───── Data provided

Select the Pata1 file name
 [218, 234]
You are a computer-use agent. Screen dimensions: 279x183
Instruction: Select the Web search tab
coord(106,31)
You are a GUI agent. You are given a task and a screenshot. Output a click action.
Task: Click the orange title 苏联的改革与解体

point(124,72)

──────────
───── Data provided

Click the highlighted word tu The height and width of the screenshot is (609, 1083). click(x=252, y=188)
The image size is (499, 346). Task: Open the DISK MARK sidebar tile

──────────
───── Data provided

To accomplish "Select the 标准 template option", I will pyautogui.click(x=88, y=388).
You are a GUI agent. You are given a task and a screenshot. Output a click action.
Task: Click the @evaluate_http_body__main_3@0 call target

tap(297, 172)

──────────

→ **Directions**
When the line with "Click the highlighted" is reached in the data above, begin copying, and stop after the line with "The image size"; copy each line exactly, both ends included.

→ **Solution to the problem**
Click the highlighted word tu The height and width of the screenshot is (609, 1083). click(x=252, y=188)
The image size is (499, 346). Task: Open the DISK MARK sidebar tile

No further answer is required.